In 2010, the Library of Congress announced plans to collect every public Twitter post in a single searchable archive, as part of a bold attempt to create a new repository of digital information. Two years later, however, the project has yet to get off the ground, primarily because the Library hasn't come up with an efficient way to harness such a massive amount of data.
On Friday, the LOC published a white paper explaining the delay, which it attributes to a lack of available software and constrained budgets. The organization has already created a private archive, but it remains virtually unsearchable. According to the library, a single query on its current system "could take 24 hours" to yield results. Fixing this problem, it says, "would require an extensive infrastructure of hundreds if not thousands of servers," which would be well beyond the Library's current budget.
"What we have here is a large and growing lake."
Deputy Librarian of Congress Robert Dizard Jr. tells the Washington Post that the LOC has thus far invested "tens of thousands" of dollars in the project, but recent budget cuts have tightened its purse strings, making it difficult to spend money on the kind of massive computing overhaul the project would demand.
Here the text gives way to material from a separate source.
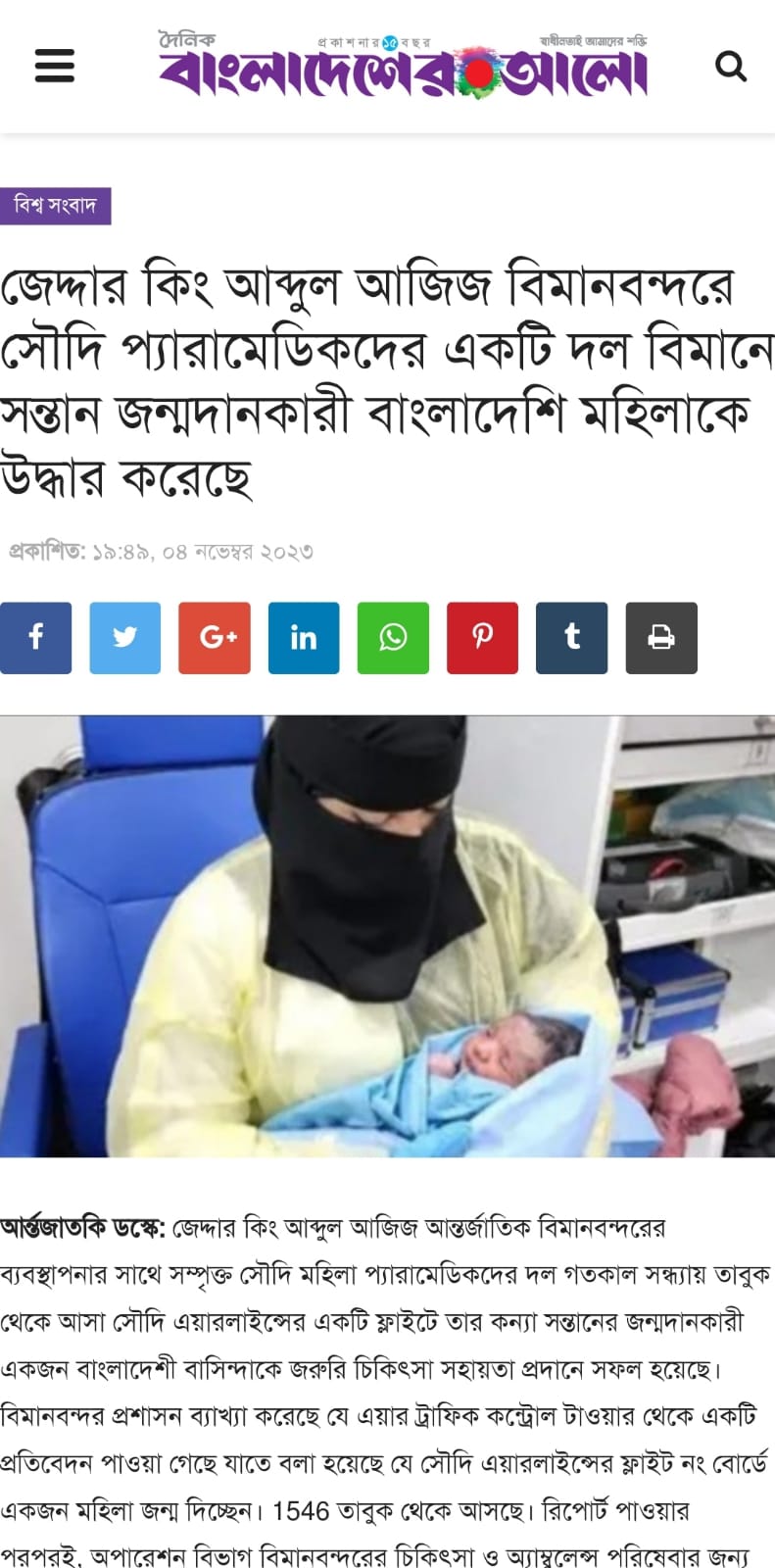Click the bold আর্ন্তজাতকি ডস্কে label
775x1568 pixels.
coord(83,1228)
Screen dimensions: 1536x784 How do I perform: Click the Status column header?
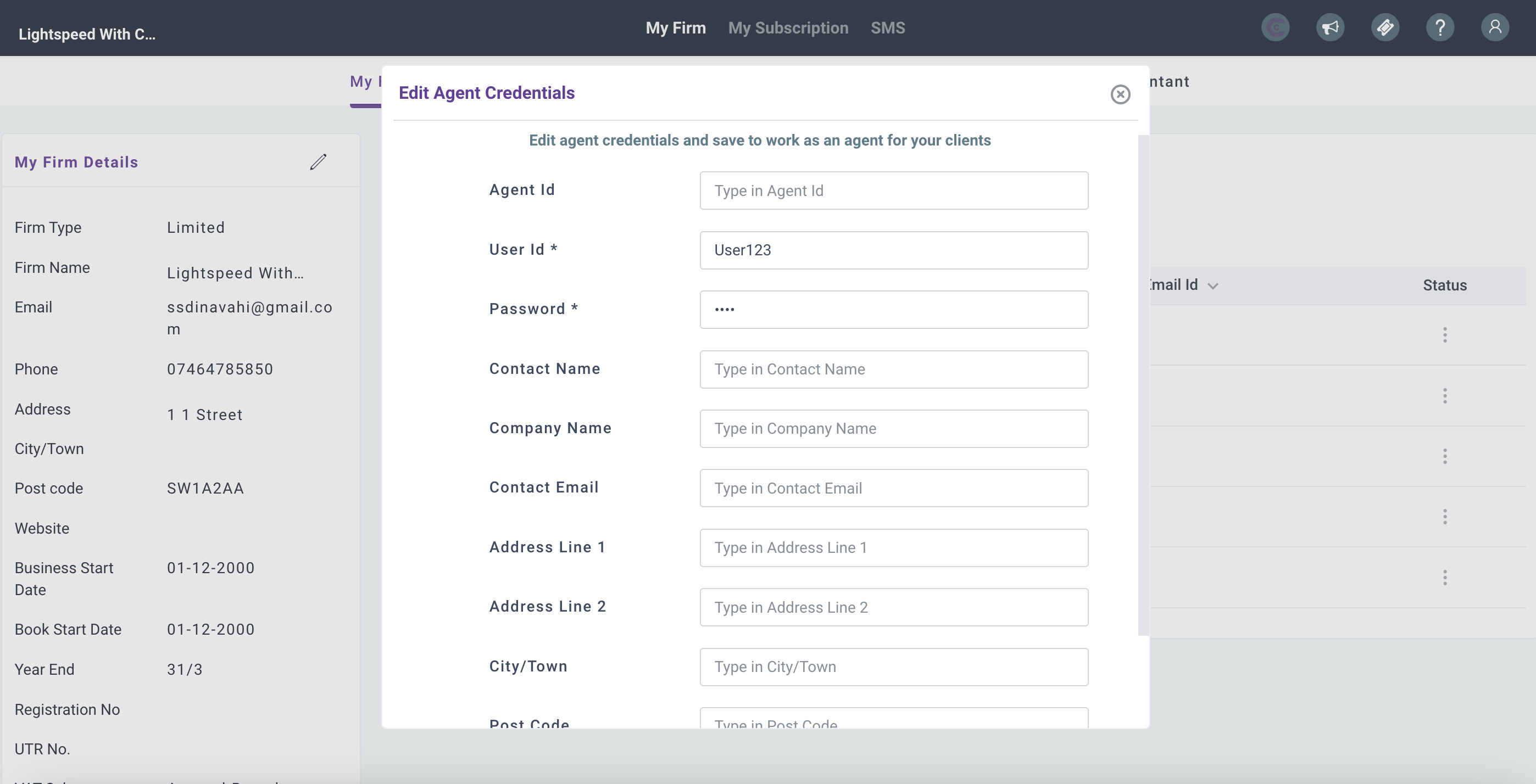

Colorado-based data company Gnip is in charge of creating the archive, and has so far collected more than 133 terabytes of Twitter data. The fundamental problem is that the Library hasn't found a way to make any sense of this information.
"You often hear a reference to Twitter as a fire hose, that constant stream of tweets going around the world," Dizard said. "What we have here is a large and growing lake. What we need is the technology that allows us to both understand and make useful that lake of information."
Complicating matters even further is the fact that Twitter's terms of agreement may make it difficult for the Library to make its archive fully accessible. The agreement, which hadn't been made public until today, prohibits "a substantial portion of the collection on its web site in a form that can be easily downloaded." This would suggest, then, that the social network may have been wary of fully committing to the project from the very beginning — perhaps because it already had plans to launch a similar service of its own.